Presided over by a hip and charming Narrator (Luke Carroll), who fills in some backstory when required, we meet Charlotte Gibson (Miranda Tapsell), a sweet but tough, smart and successful lawyer, and Francis Smith (Tom Stokes, revealing a fast mouth and a talent for physical comedy), an experimental cellist. They’re in love. She’s just won an important land rights case and he’s… well, he’s an experimental cellist. They arrive early at the Gibson family’s spacious holiday home (a big, naturalistic, detailed set by Renée Mulder) with a plan to get their families together. They expect some problems, but, after all, it’s Christmas, and it has to happen sooner or later…

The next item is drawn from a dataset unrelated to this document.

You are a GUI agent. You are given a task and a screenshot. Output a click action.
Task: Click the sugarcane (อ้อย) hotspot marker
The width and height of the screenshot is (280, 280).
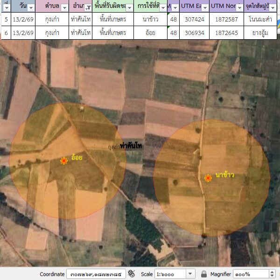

Ray Gibson (Tony Briggs), Charlotte’s Dad, is an ex-Labor politician with delusions of importance – he imagines he is the Australian Martin Luther King; wife Joan (Melodie Reynolds-Diarra) is the warm-hearted realist who actually wrote Ray’s stirring speeches; their other daughter is Rose (Tuuli Narkle), given to malapropisms, a fashion designer with her own label, expanding into LA, but adamant about ‘black identity’; and her husband is Sonny (Anthony Taufa), a sweet-natured evangelical Christian, first Aboriginal captain of the Wallabies, now a merchant banker. This family is part of the new indigenous middle-class – and doing quite nicely thank you – materially speaking.
Charlotte and Francis know that their respective fathers are ex-politicians but are unaware of the enduring enmity between Ray and very right-wing, very sour, very wealthy Liberal Dennison Smith (Geoff Morrell) who arrives with his perfectly coifed but somewhat robotic wife Marie (Vanessa Downing). And so the lines of conflict are drawn. It’s Meet the Fokkers (an admitted influence for playwright Lui) plus Guess Who’s Coming to Dinner? – in reverse.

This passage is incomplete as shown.